Audiences are increasingly drawn to highly personalized and idiosyncratic approaches that emphasize drama, personality, and viewpoint. Podcasts represent the democratization of radio, and the most popular podcasts tend to be ones that push an agenda and have outsized personalities as hosts. Narrative journalism, blogging, and other popular forms don't hide behind the royal we or pretend to be omniscient. But if objectivity is elusive, impossible, and unattractive, that doesn't mean that basic codes of fairness and engagement shouldn't be front and center in contemporary journalism. Not misrepresenting opponents' viewpoints is a good a place to start, as is foregrounding biases and predispositions rather than hiding them. Admitting errors and correcting them in real time is a prerequisite, and so is engaging the audience, which long ago stopped being passive (if it ever was).
According to the Knight Foundation survey, Americans are split "on the question of who is primarily responsible for ensuring people have an accurate and politically balanced understanding of the news," with 48 percent saying it's up to individuals and 48 percent saying it's up to the media.
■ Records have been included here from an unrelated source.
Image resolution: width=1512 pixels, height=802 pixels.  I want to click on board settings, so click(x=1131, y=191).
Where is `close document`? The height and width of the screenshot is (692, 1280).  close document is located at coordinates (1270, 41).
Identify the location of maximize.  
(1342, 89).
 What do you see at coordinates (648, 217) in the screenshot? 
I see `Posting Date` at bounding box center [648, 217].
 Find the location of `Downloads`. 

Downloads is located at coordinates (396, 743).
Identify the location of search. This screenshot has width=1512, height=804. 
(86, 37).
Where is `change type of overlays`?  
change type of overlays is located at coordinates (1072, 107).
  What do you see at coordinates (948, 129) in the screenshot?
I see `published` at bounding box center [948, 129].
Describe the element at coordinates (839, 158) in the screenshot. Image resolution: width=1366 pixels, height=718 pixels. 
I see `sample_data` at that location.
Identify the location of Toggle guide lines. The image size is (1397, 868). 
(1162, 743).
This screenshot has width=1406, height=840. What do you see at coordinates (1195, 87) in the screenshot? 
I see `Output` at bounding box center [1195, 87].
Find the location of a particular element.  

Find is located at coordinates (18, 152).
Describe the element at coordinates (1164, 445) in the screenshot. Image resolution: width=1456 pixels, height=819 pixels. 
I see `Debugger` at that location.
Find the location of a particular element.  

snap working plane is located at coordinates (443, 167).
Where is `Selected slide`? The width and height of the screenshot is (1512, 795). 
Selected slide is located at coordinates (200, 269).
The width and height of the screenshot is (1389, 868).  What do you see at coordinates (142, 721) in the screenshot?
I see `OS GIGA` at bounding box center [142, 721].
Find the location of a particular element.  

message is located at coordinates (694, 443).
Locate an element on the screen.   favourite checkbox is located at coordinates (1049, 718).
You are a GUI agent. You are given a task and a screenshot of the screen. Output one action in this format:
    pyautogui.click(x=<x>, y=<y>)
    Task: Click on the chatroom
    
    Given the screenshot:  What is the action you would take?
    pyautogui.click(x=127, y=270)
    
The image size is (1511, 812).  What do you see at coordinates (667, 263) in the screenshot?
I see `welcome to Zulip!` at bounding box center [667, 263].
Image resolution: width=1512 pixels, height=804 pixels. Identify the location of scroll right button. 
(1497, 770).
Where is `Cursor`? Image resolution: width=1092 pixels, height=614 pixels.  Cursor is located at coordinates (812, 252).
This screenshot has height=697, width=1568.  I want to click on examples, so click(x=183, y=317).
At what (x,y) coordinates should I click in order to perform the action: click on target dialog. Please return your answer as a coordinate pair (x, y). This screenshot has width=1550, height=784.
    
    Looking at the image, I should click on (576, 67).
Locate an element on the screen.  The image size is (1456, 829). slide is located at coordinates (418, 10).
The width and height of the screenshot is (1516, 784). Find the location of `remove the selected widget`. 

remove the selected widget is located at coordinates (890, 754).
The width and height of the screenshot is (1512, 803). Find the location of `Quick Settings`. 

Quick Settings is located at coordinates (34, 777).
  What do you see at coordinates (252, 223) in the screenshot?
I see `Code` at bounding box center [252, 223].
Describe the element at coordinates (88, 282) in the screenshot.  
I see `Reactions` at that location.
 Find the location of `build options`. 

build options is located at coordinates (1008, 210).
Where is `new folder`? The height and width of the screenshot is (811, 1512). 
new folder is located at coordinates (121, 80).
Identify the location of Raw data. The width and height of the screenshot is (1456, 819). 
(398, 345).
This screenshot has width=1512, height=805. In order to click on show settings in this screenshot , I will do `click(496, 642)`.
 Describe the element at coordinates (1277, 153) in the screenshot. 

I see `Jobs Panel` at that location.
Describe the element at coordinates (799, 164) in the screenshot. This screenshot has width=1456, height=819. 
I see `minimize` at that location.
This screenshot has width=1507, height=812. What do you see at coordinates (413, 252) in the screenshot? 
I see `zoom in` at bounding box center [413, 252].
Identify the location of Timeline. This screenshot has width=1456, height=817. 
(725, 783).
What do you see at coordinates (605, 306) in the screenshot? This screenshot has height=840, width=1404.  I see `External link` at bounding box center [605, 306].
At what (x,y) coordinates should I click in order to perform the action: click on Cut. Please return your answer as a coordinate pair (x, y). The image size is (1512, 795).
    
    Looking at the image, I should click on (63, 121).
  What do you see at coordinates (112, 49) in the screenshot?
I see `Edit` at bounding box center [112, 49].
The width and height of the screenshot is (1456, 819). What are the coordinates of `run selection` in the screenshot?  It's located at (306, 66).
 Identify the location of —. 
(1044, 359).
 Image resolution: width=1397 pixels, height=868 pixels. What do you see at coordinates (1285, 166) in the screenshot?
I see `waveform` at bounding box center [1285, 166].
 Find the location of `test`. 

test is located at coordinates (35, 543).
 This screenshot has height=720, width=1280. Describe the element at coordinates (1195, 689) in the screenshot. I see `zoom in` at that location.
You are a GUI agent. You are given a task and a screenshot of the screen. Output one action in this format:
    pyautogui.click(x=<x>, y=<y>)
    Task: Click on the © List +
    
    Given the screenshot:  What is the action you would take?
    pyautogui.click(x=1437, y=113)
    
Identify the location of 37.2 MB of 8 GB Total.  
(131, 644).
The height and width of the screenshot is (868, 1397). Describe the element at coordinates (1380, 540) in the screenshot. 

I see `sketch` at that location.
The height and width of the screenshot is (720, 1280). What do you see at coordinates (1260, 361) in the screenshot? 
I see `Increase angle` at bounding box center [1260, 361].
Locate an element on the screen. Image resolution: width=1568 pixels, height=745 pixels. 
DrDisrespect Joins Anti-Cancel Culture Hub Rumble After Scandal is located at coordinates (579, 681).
Either way, Americans want trail guides to their world and what's happening in it, not infallible experts who issue ex cathedra statements with Pope-like certainty. They also want choice and variety and don't expect, say, the Associated Press to follow the same blueprint as Reason, even if they expect each of us to adhere to our missions and ethics. The turn to the "artisanal" matters every bit as much in journalism as it does in restaurants, woodworking, and crafts. People want to know what you believe, how your shit is sourced, and that they can trust you to live up to your word. That should come naturally, if not easily, to journalists.
Years ago, pioneering blogger Ken Layne notoriously proclaimed, "It's 2001, and we can Fact Check your ass." His specific target was Robert Fisk, a reporter whose last name was turned into a verb signifying a point-by-point refutation of an article or argument. Now it's 2018, and readers can still fact-check journalists' collective ass. They will respond more favorably to those of us who make it easy for them by being upfront, honest, and responsive without having to be asked first.